Elle se colla contre moi de force et elle approcha son visage pour
l’embrasser. Je l’ai écartée en disant : « je ne suis pas ce que vous
pensez ». Je me suis contenté de l’éloigner un peu et j’ai embrassé son
épaule droite. Elle n’a pas voulu rater cette occasion qu’elle recherchait tant
et elle a fait de même.
Je me suis levé et j’ai commencé à me débarrasser des grains de sable.
Elle fit de même là où mes yeux ou mes mains n’arrivaient pas, puis elle
commença à se débarrasser à son tour des grains de sable, tout en me regardant,
espérant une initiative de ma part.
J’ai dit en souriant : « écoutez, ma sœur d’Amérique, je ne
vous toucherez jamais, sauf avec la permission de Dieu. Ne vous attendez donc à
rien de ma part, car vous avez pour les interdits une passion qui n’a d’égale
que la passion des Musulmans pour ce qui est légal.

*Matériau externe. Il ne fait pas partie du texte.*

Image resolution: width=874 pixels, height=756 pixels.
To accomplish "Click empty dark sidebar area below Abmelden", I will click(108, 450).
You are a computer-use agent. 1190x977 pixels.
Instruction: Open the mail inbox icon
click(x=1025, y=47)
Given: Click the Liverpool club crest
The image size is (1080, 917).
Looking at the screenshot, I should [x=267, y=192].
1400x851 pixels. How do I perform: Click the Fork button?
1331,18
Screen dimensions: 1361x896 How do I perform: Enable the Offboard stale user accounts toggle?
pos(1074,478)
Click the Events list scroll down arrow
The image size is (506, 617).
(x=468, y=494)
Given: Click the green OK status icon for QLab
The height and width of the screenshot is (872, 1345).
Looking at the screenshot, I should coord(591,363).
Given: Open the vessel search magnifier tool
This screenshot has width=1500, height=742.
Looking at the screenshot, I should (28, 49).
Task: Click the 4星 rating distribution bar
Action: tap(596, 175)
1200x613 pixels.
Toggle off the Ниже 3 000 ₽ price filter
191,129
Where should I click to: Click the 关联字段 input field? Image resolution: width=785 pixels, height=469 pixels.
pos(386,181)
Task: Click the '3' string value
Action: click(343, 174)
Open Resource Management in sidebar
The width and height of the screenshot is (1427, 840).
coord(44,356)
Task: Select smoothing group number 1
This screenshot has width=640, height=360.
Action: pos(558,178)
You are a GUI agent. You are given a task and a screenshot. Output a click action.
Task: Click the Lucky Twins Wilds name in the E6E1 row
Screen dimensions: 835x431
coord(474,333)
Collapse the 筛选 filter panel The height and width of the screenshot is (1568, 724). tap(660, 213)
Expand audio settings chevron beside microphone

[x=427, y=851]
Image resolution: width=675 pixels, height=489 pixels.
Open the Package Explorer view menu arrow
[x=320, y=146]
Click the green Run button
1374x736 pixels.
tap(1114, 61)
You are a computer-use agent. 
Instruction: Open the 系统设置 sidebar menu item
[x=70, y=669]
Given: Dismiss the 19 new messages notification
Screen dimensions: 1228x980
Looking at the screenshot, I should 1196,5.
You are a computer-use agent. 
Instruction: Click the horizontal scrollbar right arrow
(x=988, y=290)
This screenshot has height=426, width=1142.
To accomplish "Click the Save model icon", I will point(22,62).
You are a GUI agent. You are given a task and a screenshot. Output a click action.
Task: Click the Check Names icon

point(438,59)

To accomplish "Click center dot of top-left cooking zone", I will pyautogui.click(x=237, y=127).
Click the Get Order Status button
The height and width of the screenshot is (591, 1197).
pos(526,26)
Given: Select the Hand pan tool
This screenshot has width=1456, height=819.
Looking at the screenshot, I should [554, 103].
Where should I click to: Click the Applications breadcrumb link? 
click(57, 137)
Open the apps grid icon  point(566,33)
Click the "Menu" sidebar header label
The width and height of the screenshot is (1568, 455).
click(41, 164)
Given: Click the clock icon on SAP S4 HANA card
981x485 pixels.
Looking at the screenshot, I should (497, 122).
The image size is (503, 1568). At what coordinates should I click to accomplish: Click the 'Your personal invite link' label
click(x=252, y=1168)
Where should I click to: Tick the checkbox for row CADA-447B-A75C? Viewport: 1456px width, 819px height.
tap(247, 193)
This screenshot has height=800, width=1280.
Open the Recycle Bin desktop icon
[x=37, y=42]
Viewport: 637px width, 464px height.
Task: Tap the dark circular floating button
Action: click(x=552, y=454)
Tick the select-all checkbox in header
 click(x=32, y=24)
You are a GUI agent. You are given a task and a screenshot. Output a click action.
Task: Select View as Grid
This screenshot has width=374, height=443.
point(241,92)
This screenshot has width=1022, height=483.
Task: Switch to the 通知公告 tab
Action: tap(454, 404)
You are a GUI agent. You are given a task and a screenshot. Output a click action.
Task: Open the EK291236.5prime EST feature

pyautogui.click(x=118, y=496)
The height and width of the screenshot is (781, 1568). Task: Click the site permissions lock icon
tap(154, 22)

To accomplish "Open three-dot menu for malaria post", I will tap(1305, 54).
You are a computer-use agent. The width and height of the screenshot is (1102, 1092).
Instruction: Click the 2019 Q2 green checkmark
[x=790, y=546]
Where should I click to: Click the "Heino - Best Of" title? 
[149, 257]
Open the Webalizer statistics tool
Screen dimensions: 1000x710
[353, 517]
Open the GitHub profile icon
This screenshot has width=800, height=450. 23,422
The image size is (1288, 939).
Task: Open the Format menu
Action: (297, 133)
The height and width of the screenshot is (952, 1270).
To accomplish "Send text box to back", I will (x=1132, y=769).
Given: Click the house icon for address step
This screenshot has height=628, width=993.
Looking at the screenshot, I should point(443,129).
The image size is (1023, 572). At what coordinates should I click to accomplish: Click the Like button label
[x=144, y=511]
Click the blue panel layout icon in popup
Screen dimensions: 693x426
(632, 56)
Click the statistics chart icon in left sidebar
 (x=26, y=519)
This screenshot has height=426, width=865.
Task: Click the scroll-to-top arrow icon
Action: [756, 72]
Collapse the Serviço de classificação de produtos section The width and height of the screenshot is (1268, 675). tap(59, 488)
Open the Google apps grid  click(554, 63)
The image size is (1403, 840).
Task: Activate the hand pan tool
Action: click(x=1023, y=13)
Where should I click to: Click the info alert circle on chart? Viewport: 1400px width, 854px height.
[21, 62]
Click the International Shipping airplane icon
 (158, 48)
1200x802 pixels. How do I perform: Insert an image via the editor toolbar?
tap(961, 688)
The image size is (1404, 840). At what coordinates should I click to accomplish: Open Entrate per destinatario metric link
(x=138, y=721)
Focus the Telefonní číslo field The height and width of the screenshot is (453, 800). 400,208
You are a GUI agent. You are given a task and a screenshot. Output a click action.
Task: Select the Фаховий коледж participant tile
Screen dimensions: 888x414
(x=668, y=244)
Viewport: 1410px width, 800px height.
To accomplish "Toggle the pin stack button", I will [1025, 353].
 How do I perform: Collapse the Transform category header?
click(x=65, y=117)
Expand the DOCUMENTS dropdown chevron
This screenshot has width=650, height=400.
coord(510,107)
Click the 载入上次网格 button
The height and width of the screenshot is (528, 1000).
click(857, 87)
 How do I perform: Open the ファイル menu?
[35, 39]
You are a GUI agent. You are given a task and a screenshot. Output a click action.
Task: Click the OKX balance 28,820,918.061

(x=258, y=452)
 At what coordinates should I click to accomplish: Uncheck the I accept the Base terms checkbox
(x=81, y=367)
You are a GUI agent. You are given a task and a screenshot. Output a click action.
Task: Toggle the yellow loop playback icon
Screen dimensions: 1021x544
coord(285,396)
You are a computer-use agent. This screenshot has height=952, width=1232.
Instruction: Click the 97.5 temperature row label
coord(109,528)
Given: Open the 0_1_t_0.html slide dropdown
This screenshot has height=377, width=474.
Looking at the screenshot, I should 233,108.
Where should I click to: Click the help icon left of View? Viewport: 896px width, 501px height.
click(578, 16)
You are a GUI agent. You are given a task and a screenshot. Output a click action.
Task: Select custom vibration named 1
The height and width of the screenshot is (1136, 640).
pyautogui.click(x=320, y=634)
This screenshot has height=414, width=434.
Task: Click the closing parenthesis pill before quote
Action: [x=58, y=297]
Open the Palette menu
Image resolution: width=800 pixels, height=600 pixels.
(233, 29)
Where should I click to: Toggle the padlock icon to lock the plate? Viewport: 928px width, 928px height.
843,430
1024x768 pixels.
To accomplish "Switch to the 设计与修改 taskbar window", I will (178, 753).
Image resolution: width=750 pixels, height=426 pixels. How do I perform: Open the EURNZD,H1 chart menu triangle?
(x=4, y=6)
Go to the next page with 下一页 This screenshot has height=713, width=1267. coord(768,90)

Elle a souri en me suivant
et, une fois fatiguée, elle a dit, « ne pouvez-vous pas aller moins vite,
vous l’Arabe ?… J’ai répondu favorablement à son souhait. Elle a respiré
et elle a ajouté : « je ne voudrais pas que cette compagnie
s’interrompe et j’aimerais tant que notre séparation soit impossible et que
notre promenade ne finisse pas.
En dépit de son
souhait, nous sommes arrivés. Nous étions devant un bâtiment touristique
somptueux devant l’entrée duquel est apparu un homme corpulent, le visage
rouge, ayant la quarantaine. Elle le signala et elle me le présenta :
« c’est mon frère, John Stevenson ». Il s’est mis à me saluer
chaleureusement avec le sourire et à me parler de manière vivace. Je me suis
présenté et j’ai entendu la jeune fille répéter mon nom : Arkâne, Arkâne…
Elle a dit, ses yeux
survolant mon visage : « comme vous êtes remarquable et comme je
souffre ». J’ai levé alors ma main droite en saluant puis je me suis
retourné sous une rafale de cris : Arkâne, Arkâne, Arkâne.
J’ai senti, en cours
de route, que je n’étais pas seul et que quelqu’un me suivait. Je l’ai regardé et j’ai vu un homme noir âgé,
dépassant la soixantaine, et craintif. Il m’a dit en balbutiant :
« Madame Gina m’a envoyé… c’est la demoiselle Stevenson, et elle m’a
demandé de rapporter votre adresse. Par Dieu, cher monsieur arabe, je vous prie
de m’aider. C’est une dame très généreuse et très gentille avec moi mais elle
ne me pardonnera jamais si je reviens les mains vides.
Je n’ai pas hésité
longtemps. Quel que soit son désir, je ne ferais du mal à personne,
s’il plaît à Dieu. J’ai poursuivi mon chemin et je suis arrivé devant la
porte de la maison.
1 S’il n’y avait pas les media menteurs, il n’y aurait pas eu un besoin des
media, sauf pour des communiqués, une invitation au bien ou une cause juste.